Rechts und links vom Darsteller.
Erster Auftritt.
Marzellina. Daniel. Antonio.
Alle drei sitzen um den Tisch rechts.
Daniel nimmt den Lehnstuhl in der Mitte ein; er hat eine Brille auf und liest in einem alten Folianten; neben ihm steht eine kleine Krücke.

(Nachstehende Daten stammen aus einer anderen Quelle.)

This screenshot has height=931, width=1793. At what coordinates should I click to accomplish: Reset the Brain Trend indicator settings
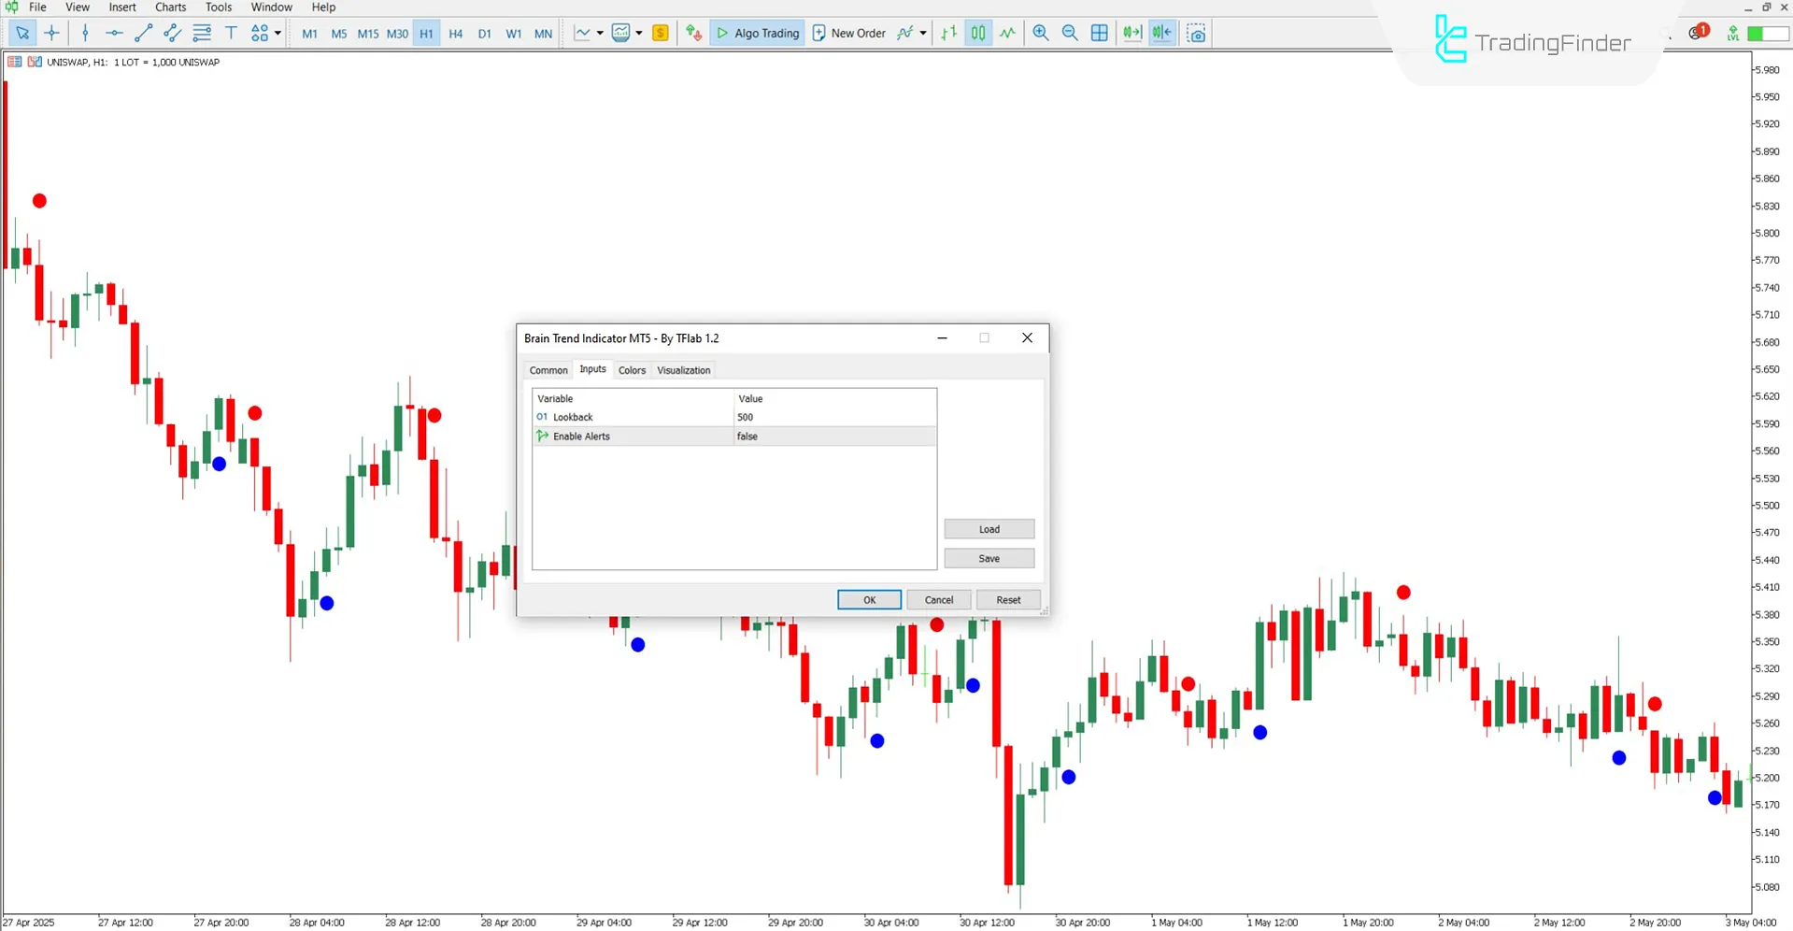tap(1008, 599)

Marzellina sitzt zu seiner Rechten.
Antonio ebenso zu seiner Linken; beide sind beschäftigt, Blumenkränze zu winden.
ANTONIO spricht. Nun, Schwester, hast du deinen Kranz bald fertig?
MARZELLINA hebt den ihrigen in die Höhe. I, mein Kranz wird immer größer, wie du siehst. Ach, wie freue ich mich auf die Hochzeit! Nicht wahr, ich setze deiner Braut doch den Kranz auf?
ANTONIO. Ganz gewiß, liebe Schwester! Niemand anders als du.
MARZELLINA. Und morgen früh gehen wir doch gleich, sowie der Tag anbricht, nach Gonesse?
ANTONIO. O so früh du willst! Weißt du wohl, daß ich nun schon zwei ganze Tage von meiner Rosette weg bin? Ja, wenn ich dich nicht hätte hinausholen wollen, wäre ich gewiß nicht nach Paris gekommen.
MARZELLINA. Ei, das wäre schön gewesen, wenn du mich nicht hättest zu deiner Hochzeit holen wollen? O wie fröhlich werden wir sein! Wir tanzen doch auch?
ANTONIO. Ei freilich, und singen auch dazu?
DANIEL nimmt seine Brille ab. Und du wirst doch dabei dein Savoyardenlied nicht vergessen?
ANTONIO. O das hab ich viel zu lieb! Das vergesse ich in meinem ganzen Leben nicht.
MARZELLINA. Sing es uns doch noch einmal vor: da vergeht auch die Zeit desto besser.
DANIEL. Ja, sing, lieber Antonio! Das Lied erinnert mich immer an meine Jugendjahre und rührt mich jedesmal aufs neue!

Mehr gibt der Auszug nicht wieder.